I'm not sure anyone ever suggested that it was. However, pushing back against your assumptions, via exercises and contemplation, might lead you to an insight as to the nature of yourself and your experience. And so in that sense, it might. At the very least, doing this shines a light on your unexamined thinking up until that point, particularly if you produce experiences which conflict with your usual world picture. Again, it wouldn't be any particular experience that would be an "enlightenment" experience; it would be noticing something, perhaps as a result of breaking down an assumption.
But still, if you want to be an enlightened being, you probably do have to meditate 10+ hours a day
That kind of depends on what "enlightenment" is, and what "meditation" supposedly does. Without unpicking either, it's hard to say. What is it that doing more meditation gives us? Now, I wouldn't say that meditation is worthless in a general sense. For a start, it's not just one thing of course; there isn't a one activity called "meditation". More, the idea being challenged is that: meditation => enlightenment.
I just don't think that this world is a subjective idealist universe that one can bend to his/her will.
I'd note that this is not necessarily the "recommended" conclusion. The framework of subjective idealism suffers from similar problems to the "person-object located within a world-place" framework, simply be being a framework. A lot of this is about pushing back against all frameworks, even the notion that there is a particular "how things are" (that can be conceptualised anyway).
If you had some technological device that dramatically improved the processing power of your brain, memory capacity, concentration capability, ability to visualize, etc that would probably dramatically improve your ability to manifest things...
Of course, one might then ask what the relationship between "brains" and experiential content actually is, and why the properties of brains would have any affect on the ability to change the world... and what is a "the world" and what is "powerful" and what is a "soul" and what is "you" and what is meant by "God". And so on.
Anyway:
I'd stress, I think, that what's important here isn't necessarily any particular result (even though I think most people get something, an inkling to start them off, despite the exercises basically being everyday actions).
The quest for results is really the entry point to challenging our assumptions, our descriptions - descriptions based on concepts like the ones you are using above. It's about being very picky and very clear about how such descriptions relate to direct experience (if indeed they do). And if that amounts to "dangerous ideas", then we'd have to say how, exactly they are dangerous. The "meta" perspective, you might say; the opposite of "belief".
But I still don't view this as enlightenment... Enlightenment is realizing what we truly are.
Basically, it amounts to the same thing, I'd say.
What is there, other than experiences? You might respond: that which has experiences! But when you look for that, you can't find it, and then perhaps starting thinking that "you" and "experiences" are identical...

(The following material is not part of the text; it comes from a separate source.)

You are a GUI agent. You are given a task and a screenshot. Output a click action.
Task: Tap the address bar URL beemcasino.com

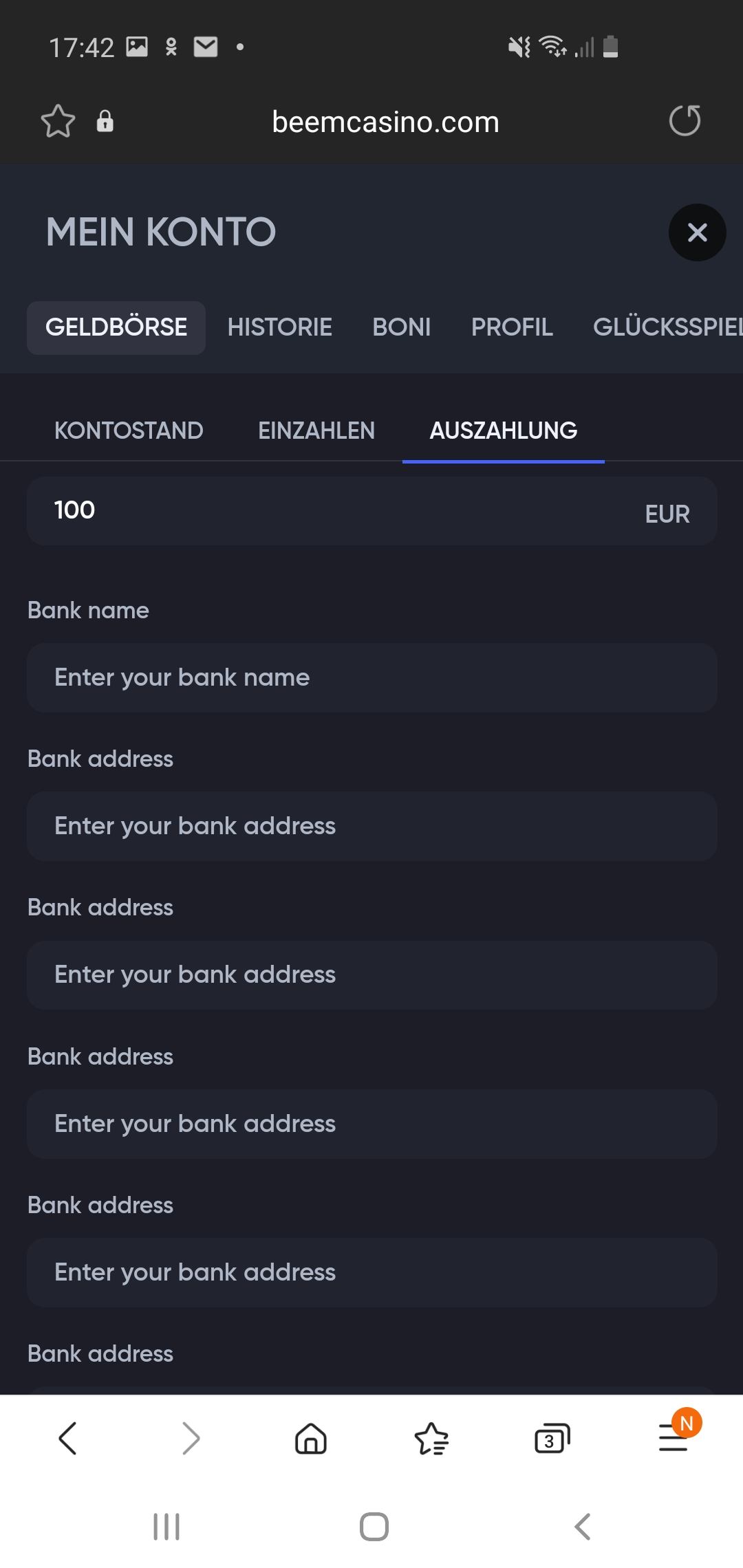click(385, 122)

We might say that this recognition is really a recognition that what we are is not a thing. It is "wondrous and mysterious", but we have to be careful that the poetic words don't get in the way of what we are after, since poetic words do tend to imply types of experiences, when what we are after is what is "beyond" any particular experience. The sense in which it is "mysterious" is that it cannot be conceptualised, therefore cannot be understood - it can only be known. And it's "wondrous" because it is not of any particular structure, while being all structures, etc.
But that there, that's getting caught up in a description about it, which is a distraction of the thing itself, of course! Anyway, I think you get the idea.
But I basically think that all of this is a simulation.
If the brain is the material manifestation of the mind, then what is "the brain" made from, and what is "the mind" made from? Where are they located relative to one another? And if they are of different types of material, how does one cause the other? Etc.
Now, we can dig away at the simulation-style approach for ages, picking apart its different aspects, but ultimately I suggest:
If you follow it all the way through, you'll eventually be forced into drawing the conclusion that: there is only one type of "stuff"; this that "stuff" is non-material and has no inherent structure; its only inherent property is being-aware or "awareness"; it "takes on the shape of" states of experience; it is self-shaping and self-causing; nothing ever "happens" other than this self-shifting; this "stuff" is what you actually are and you've just "taken on the shape of" the experience of apparently "being a person-object located within a world-place".
That is, you'll end up throwing away the whole notion of a simulation, because after you realise there can't be any boundaries of type, it all collapses into one idea, the idea of "patterned awareness". Which isn't of course an entirely accurate concept either, however it is the description which has the "least wrong" about it. And, in fact, that's mostly what we end up doing here I suppose: removing what is "wrong" until we're left with the most basic, self-consistent, version.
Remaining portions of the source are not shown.